About 200 people attended a protest on Friday, March 18, about the positioning of the planned Shark Eco-Barrier at Lighthouse Beach.
About 200 people attended a protest on Friday, March 18, about the positioning of the planned Shark Eco-Barrier at Lighthouse Beach. Graham Broadhead

Hundreds turn out to oppose ‘barrier to surfing’

A SHARK barrier set to be installed at Ballina's Lighthouse Beach has annoyed a group of people it aims to protect - local surfers.

About 200 people, with some professional fisherman in the mix, attended a rally at North Wall today to voice their opposition to the placement of the Eco-Shark Barrier across Lighthouse Beach.

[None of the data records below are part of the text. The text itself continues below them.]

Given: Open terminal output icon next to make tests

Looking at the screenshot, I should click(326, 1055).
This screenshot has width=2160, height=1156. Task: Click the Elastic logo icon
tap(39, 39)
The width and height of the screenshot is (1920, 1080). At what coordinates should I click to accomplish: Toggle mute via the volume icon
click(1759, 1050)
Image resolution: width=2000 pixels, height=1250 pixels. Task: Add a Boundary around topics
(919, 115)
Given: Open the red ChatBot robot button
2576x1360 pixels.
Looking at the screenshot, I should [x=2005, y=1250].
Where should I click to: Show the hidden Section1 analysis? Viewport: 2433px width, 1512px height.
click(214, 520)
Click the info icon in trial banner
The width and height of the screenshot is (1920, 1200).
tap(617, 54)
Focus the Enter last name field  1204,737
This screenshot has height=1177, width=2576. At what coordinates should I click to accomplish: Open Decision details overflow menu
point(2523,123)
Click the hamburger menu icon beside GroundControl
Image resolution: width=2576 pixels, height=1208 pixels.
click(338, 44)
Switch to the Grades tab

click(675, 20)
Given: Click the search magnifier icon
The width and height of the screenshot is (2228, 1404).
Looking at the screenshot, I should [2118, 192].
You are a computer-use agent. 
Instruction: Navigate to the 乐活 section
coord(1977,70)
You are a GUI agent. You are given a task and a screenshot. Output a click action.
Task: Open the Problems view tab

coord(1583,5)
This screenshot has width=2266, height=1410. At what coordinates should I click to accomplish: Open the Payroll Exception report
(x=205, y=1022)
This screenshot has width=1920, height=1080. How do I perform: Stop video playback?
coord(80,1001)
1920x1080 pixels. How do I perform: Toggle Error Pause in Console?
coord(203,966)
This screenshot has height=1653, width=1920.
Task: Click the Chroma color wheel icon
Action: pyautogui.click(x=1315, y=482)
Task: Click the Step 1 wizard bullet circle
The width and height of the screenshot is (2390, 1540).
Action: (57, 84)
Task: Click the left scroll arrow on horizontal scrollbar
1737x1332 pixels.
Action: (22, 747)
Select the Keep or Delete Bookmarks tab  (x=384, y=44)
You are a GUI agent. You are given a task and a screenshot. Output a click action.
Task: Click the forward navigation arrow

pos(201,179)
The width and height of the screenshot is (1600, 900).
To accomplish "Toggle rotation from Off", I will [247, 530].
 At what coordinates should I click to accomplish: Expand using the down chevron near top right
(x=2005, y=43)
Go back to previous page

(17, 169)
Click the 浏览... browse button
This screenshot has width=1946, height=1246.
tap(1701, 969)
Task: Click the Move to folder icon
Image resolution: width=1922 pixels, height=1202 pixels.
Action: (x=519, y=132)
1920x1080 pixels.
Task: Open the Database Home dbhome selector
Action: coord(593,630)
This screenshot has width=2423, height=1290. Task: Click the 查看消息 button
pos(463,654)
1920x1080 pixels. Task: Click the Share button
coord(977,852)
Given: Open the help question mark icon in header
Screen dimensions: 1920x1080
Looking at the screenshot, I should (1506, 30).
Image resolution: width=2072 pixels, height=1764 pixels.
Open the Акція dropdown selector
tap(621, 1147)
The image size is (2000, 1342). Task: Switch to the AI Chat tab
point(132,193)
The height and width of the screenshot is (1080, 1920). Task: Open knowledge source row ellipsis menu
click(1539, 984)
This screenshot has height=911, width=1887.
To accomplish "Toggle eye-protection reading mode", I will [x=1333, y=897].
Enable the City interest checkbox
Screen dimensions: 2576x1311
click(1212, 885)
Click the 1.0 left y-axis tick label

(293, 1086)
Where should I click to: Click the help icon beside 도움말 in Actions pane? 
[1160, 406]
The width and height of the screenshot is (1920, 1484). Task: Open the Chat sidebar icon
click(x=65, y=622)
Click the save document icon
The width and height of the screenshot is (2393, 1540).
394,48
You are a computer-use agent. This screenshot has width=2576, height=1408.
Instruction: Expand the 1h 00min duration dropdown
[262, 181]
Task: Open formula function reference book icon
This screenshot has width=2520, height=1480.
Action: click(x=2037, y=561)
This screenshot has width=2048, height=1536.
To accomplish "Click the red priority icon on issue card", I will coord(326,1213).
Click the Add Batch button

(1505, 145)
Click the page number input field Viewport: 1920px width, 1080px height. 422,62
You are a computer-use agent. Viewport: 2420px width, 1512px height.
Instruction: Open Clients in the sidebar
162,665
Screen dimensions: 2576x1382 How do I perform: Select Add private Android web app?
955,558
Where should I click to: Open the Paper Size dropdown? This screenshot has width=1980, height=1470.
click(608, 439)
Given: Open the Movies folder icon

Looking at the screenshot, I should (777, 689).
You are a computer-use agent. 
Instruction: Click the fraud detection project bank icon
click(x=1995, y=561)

The plan is to extend the barrier from near the end of North Wall north by about 800m to the other end of the beach, then 45m back to the beach.

The surfers argue the positioning of the barrier, which will be put in for a three-year trial as part of the NSW Government's $16m shark strategy, will run right through the middle of the take-off zone for surfers.

Organiser of the rally, Mark Hernage from Ballina, said it was "like putting a fence in the middle of a football field and telling the players they can only play on half the field or go to Lismore".

"Surf breaks like this are rare," he said.

"We need to protect this important resource.

"We are the main stakeholders - we are the ones who use this beach more than anyone.

"And it is the surfers who have been attacked by sharks.

"If the trial proceeds on the current basis, in our view it's a failure before it even starts."

The shark strategy, and the barriers for Ballina and Lennox Head's Seven Mile Beach, came about after the spate of shark attack off North Coast beaches - including one fatal attack, and two others in Ballina - last year.

Mr Hernage said the proposed placement of the barrier also would put surfers in danger from entanglement - and that's added to the danger of the sharks.

Some surfers simply don't want the barrier at all.

Mr Hernage said the planning for the installation of the barrier had been rushed, and he and other surfers felt as though they had been "fobbed off" in consultations.

He has put forward an alternative position for the barrier, with it extending on a 45-degree angle north-east of the end of the wall by about 100m, and then running north.

The surfers voted unanimously to meet with the Premier or the Minister of Primary Industries to have the positioning of the barrier moved.

A NSW Department of Primary Industries spokesperson said DPI and Eco-Shark Barriers have "investigated changing the location of the barrier on the beach but are unable to for this stage of the trial. 

"A location for the barrier further out to sea in deeper water is both technically unfeasible and would be a navigational hazard for boat users leaving the entrance to the Richmond River," they said.

"An undertaking has been given to boardrider groups that their views will be specifically sought during the trial and would help inform the evaluation of the barrier."